● GOAL OF THE EXERCISE: Which lines run from the one containing "Where should I click to: Click" through the last line of the records? Copy them exactly, leaving pictures out.

● Items listed in a dataset:
>>>

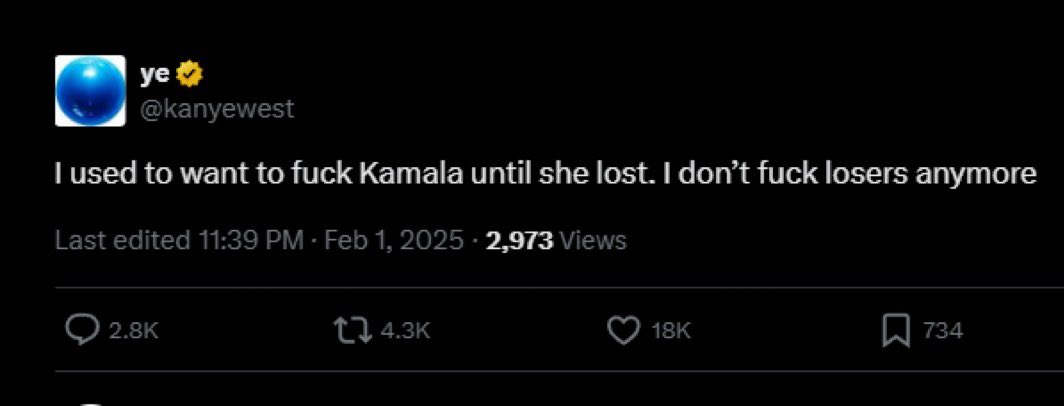
Task: Click the 4.3K reposts count
Action: (406, 332)
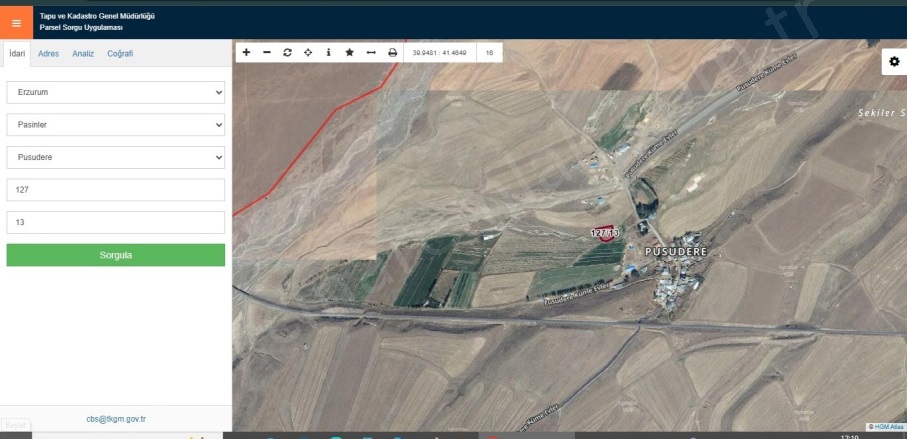Image resolution: width=907 pixels, height=439 pixels.
Task: Click the cbs@tkgm.gov.tr email link
Action: point(116,420)
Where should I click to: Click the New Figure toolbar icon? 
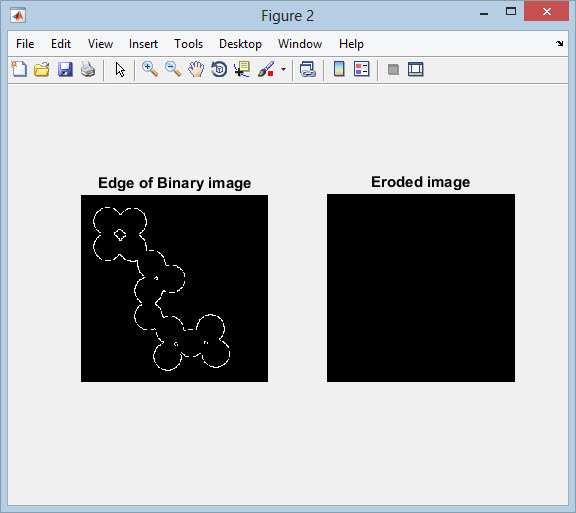[x=19, y=69]
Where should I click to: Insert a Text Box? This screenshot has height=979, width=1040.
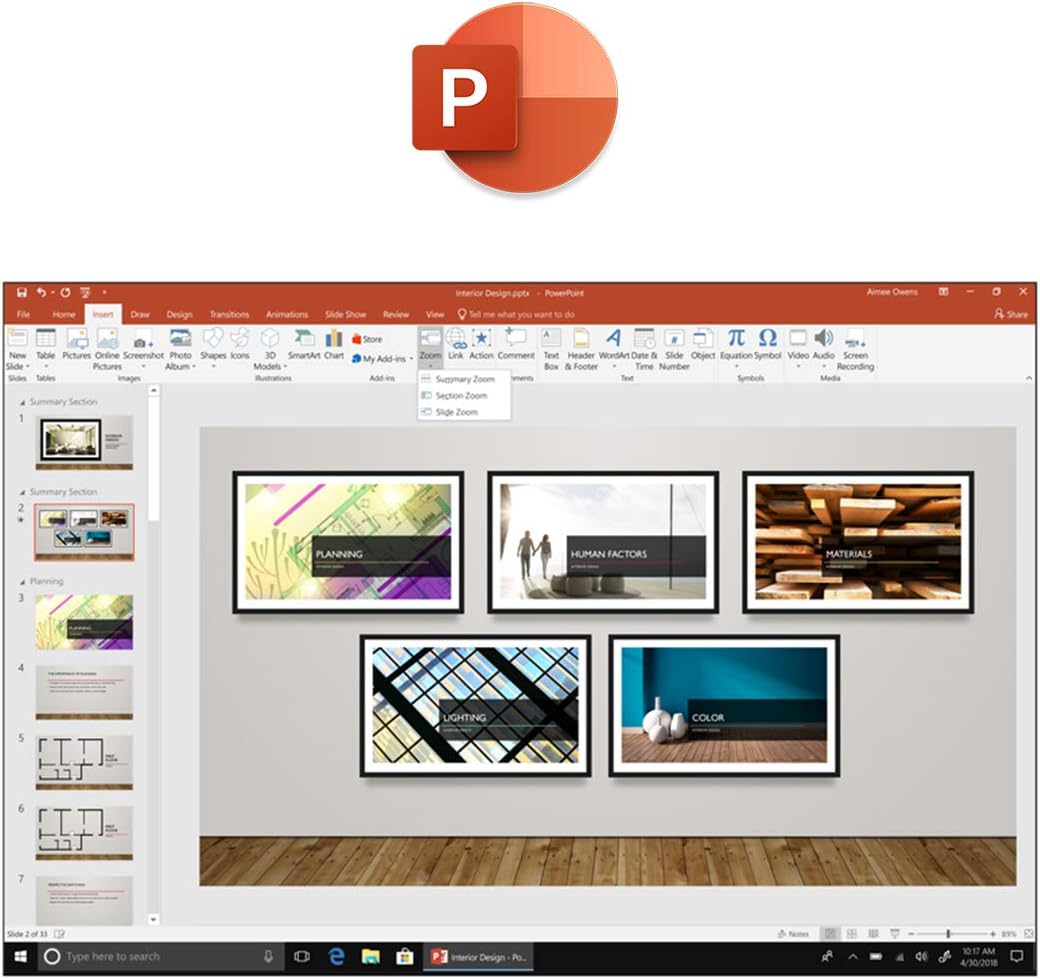tap(550, 350)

<<<

● EXERCISE ANSWER:
Where should I click to: Click the New Figure toolbar icon? 
[x=19, y=69]
Where should I click to: Insert a Text Box? This screenshot has height=979, width=1040.
tap(550, 350)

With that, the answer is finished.